ContextUnity is fully containerized and designed originally as a distributed service mesh over gRPC. It degrades gracefully into monolithic or single-script contexts for development.

1. Environments

Local Development

In local mode, the goal is minimal friction.

  • Orchestration: docker-compose.yml
  • Network: All containers run on a single contextunity-net bridge. Services talk to each other via internal DNS (brain:50051, router:50052).
  • Storage: A single PostgreSQL container handles both contextunity.brain and contextunity.commerce schemas. Redis is optional. Local volume mounts are used for persistent data.
  • Security: Security is always on. Each project uses its own CU_PROJECT_SECRET (per-project HMAC). Redis encryption is disabled (REDIS_SECRET_KEY=false). TLS is disabled (GRPC_TLS_ENABLED=false). Secrets are read from plain .env files.

Production Deployment

Production environments focus on Zero-Trust, high availability, and horizontal scaling.

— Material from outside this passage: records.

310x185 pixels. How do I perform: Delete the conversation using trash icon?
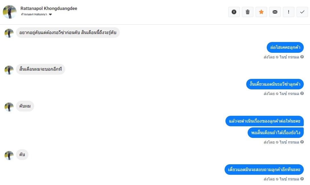(248, 12)
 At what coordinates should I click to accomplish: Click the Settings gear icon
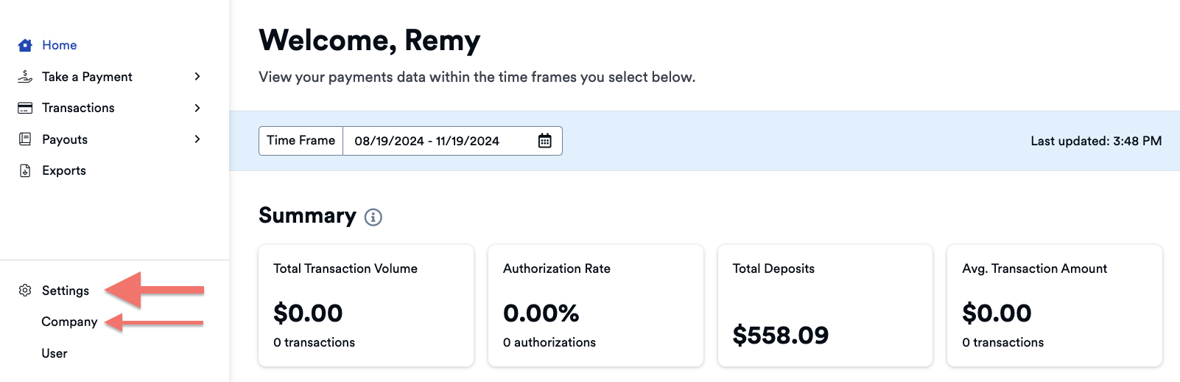tap(25, 291)
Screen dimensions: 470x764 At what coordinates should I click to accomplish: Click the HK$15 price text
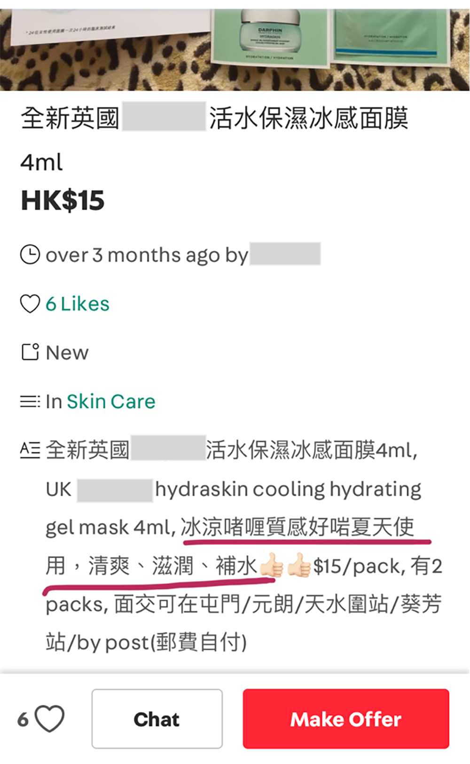point(63,201)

  • Orchestration: Ansible playbooks (infrastructure/ansible/) targeting physical/virtual Linux hosts, OR Kubernetes (Helm).
  • Network: Services communicate primarily over standard gRPC, bound to discrete ports.
  • Storage: High-availability external managed databases (e.g., AWS RDS, ElastiCache).
  • Security: Security is always on. Per-project HMAC (CU_PROJECT_SECRET) or Enterprise Shield (CU_SHIELD_GRPC_URL). Redis secrets encrypted (REDIS_SECRET_KEY). gRPC connections enforce TLS (GRPC_TLS_ENABLED=true) or mTLS if required.

2. Horizontal Scaling

Every Python service (contextunity.router, contextunity.brain, contextunity.worker, cu.zero) is designed to be stateless.

The Flow of Scaling

  1. Spin Up: A new container of contextunity.brain starts up.
  2. Heartbeat: Upon startup, the service registers itself to the central Redis Service Discovery registry (ex: brain-replica-2:50051).
  3. Routing: contextunity.router periodically checks the Redis registry. It discovers brain-replica-2 and adds it to its internal gRPC load-balancing pool.
  4. Execution: Traffic is load-balanced (Round-Robin or by tenant_id sharding) across all running replicas.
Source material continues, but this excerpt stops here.